In early May, the United Nations Environmental Programme issued a new report stating it is urgent to reduce methane emissions now if we are to reach the COP21 targets agreed upon in Paris over five years ago. “The assessment highlights the critical role that cutting methane emissions, including from the fossil fuel industry, plays in slowing the rates of global warming. Cutting human-caused methane by 45% this decade would keep warming beneath a threshold agreed by world leaders,” the report notes.
Even the head of the European Investment Bank recently emphasized that the gas age is over.
The pipeline, as DUH remarks, is a “relic from a fossil fuel past.”
As nations worldwide announce ambitious new targets to reduce greenhouse gas emissions, in written responses to questions from Reuters, Ruslan Edelgeriyev, Russia’s climate envoy deemed the trend an “unreasonable race.”
Russia is the world’s biggest exporter of fossil gas and number two exporter of oil. Though it joined the Paris climate change pact in 2019, it’s self-imposed target, reiterated last year by President Vladimir Putin, is for its 2030 emissions to be 30% lower than in 1990. However the nation has long been on course to exceed this goal given the massive de-industrialization following the fall of the Soviet Union.
Disregarding both new evidence and emerging concerns, Edelgeriyev strongly disagrees with the growing environmental opposition to NS2, which would double Russia’s gas export capacity. He counters that the pipeline would help the environment because “generating power from natural gas emits less carbon than coal.”
Of course, Edelgeriyev’s stance does not include data regarding methane emissions, which Russia does not release.
What data does exist, however, is rather worrying. The Carbon Disclosure Project (CDP) in collaboration with the Climate Accountability found that Gazprom’s greenhouse gas emissions totaled 35,221 billion tons from 1988 to 2015, making it the second largest producer on the planet.
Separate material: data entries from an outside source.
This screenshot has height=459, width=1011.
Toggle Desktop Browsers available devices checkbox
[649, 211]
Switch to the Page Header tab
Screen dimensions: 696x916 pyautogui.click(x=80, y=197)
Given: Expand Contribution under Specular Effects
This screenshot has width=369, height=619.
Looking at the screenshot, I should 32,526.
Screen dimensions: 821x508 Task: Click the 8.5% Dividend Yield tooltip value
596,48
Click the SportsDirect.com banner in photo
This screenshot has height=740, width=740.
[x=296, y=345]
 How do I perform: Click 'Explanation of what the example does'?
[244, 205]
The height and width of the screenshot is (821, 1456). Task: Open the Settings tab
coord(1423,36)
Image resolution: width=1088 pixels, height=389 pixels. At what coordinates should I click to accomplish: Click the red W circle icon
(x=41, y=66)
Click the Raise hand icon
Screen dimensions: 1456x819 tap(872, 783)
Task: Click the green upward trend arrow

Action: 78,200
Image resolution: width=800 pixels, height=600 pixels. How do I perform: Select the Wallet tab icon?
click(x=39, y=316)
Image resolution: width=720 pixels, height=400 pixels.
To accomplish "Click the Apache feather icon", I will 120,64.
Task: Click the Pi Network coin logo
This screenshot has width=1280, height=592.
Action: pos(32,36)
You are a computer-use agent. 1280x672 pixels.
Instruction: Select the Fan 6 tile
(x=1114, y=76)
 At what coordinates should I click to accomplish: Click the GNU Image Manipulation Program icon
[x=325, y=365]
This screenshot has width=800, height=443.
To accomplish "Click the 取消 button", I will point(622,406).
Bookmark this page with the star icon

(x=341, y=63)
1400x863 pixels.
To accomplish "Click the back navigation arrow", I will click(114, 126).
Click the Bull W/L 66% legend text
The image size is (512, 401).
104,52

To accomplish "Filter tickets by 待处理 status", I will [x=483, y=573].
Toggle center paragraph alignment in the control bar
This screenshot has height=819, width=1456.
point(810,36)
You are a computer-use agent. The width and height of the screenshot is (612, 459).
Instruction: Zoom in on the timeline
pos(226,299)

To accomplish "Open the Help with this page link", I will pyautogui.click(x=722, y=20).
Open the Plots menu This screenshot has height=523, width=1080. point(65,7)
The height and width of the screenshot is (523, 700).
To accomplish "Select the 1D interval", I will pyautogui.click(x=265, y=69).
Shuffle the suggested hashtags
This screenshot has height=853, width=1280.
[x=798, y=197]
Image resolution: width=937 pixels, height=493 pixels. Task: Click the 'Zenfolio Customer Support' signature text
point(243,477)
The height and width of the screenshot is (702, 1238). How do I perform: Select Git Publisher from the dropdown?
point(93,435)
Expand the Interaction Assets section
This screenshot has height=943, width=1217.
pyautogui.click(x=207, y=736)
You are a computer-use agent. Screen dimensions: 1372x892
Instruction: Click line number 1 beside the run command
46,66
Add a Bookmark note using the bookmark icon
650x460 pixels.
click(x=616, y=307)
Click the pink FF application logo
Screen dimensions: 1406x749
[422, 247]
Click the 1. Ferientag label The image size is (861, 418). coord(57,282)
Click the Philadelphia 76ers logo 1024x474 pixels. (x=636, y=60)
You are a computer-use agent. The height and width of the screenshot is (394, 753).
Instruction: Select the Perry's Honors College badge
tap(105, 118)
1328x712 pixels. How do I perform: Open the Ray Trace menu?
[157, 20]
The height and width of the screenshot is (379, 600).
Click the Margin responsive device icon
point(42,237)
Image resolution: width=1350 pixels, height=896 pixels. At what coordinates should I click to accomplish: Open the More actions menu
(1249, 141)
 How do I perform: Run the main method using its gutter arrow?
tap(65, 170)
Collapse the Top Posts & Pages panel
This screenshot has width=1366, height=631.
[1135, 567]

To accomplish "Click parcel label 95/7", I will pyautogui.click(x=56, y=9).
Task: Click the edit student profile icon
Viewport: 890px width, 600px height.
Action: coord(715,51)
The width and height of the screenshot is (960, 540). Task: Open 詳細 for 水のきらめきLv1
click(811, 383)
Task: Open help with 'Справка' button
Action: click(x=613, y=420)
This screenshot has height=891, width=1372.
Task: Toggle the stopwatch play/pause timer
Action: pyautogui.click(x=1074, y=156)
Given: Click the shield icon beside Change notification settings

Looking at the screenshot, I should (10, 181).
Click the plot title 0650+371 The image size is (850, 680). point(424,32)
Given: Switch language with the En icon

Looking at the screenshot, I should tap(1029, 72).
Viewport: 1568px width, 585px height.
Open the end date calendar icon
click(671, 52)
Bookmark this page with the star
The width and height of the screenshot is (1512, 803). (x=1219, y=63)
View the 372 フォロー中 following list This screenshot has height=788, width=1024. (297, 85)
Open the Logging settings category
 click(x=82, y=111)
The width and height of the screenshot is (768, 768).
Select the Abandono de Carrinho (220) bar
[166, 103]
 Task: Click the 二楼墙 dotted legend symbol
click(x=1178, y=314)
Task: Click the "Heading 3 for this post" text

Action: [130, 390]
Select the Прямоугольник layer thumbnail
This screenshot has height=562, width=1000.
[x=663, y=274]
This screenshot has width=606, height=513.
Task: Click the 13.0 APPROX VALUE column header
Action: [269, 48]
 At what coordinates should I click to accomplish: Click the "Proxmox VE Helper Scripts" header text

Nor does it seem that Gazprom, Russia’s state-owned monopoly, is just an aberration within their oil and gas sector. According to the Global Gas Flaring Reduction (GGFR) program at the World Bank, for years Russia has remained a champion of wasteful and harmful flaring from oil and gas activity mainly – far bigger than any other comparable country.
Eyes in the Sky
Though outside the US, there has been less research on methane emissions, new satellite observations are helping increase our understanding about what’s happening worldwide.
Until recently, the debate surrounding methane emissions during gas transport has focused on defective installations and devices resulting in small “fugitive” or unintended emissions. Thanks to powerful technologies, such as high-resolution satellite data, scientists at Kayrros are now able to underline the impact of frequent and intentional methane releases, also known as ‘venting.’
In 2020, the European technology start-up successfully developed a tool to accurately detect individual methane emissions from space. By combining data from the Copernicus Sentinel-5P and Sentinel-2 missions, along with artificial intelligence algorithms, the platform is now being used to track regular methane emissions along gas pipelines in Siberia.
In reviewing the data, Kayrros scientists detected 46 separate methane emission events in 2019-2020 along the Yamal-Europe and Brotherhood pipelines that run across Russia, Belarus, Poland and Germany.
Remarkably, the number of emission events detected by Kayrros in 2020 increased by 40% even though the COVID-19 pandemic helped cut Russian gas exports to Europe by an estimated 14%, according to the IEA.
Given emerging data, Howarth emphatically states that increasing gas imports to Europe not only “moves the planet in the wrong direction,” but depending on NS2 will be “worse than burning coal.”